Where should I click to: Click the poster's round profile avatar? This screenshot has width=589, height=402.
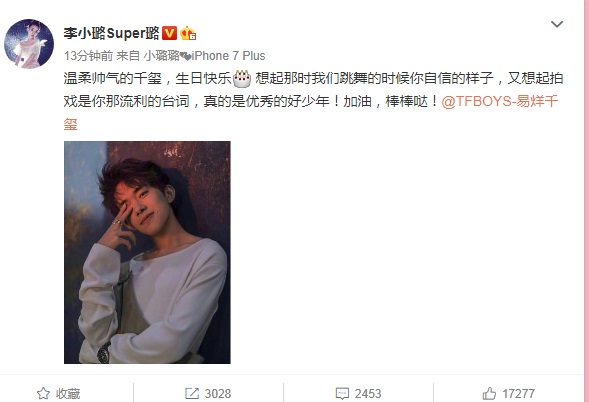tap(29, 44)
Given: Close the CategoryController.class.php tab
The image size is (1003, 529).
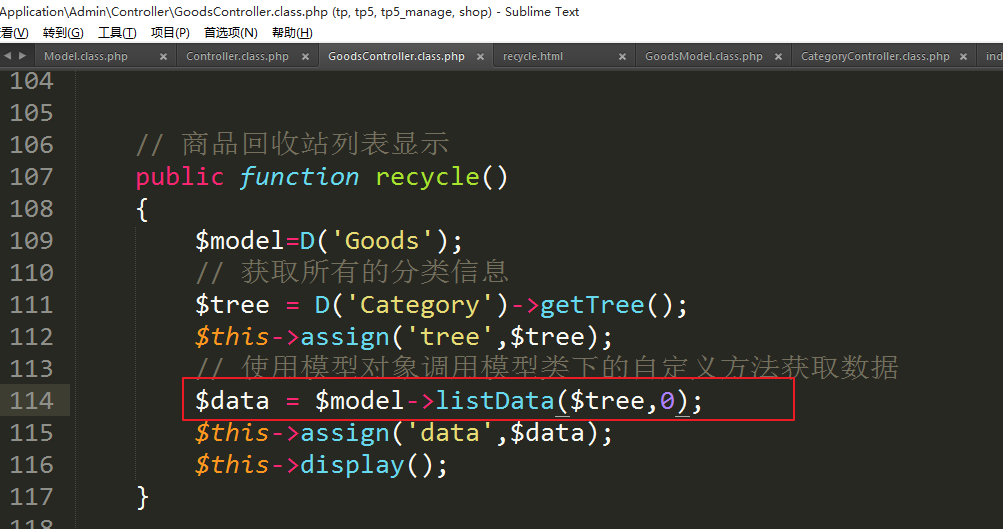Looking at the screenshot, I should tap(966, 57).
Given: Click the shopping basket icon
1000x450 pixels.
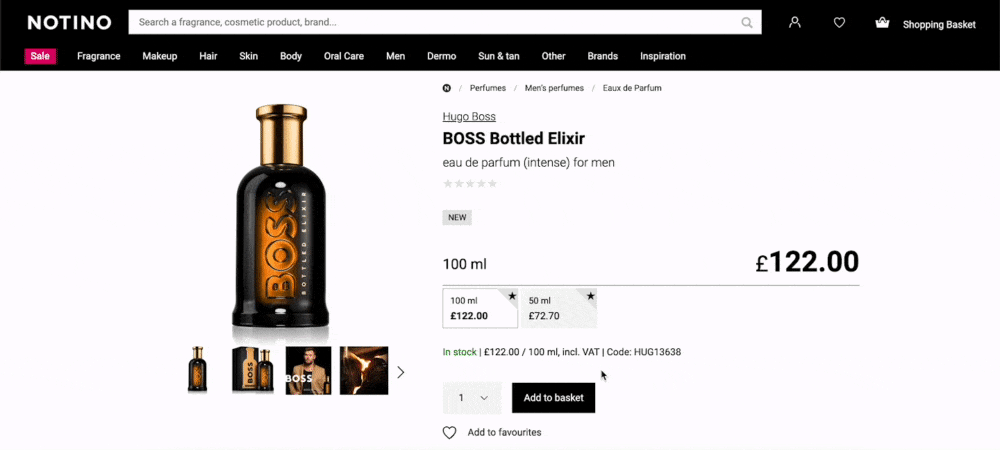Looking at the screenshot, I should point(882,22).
────────
Your objective —
Find every line in the records that uses the string "Given", then copy it.

Output for this exercise —
Given: Close the CategoryController.class.php tab
Given: Click the shopping basket icon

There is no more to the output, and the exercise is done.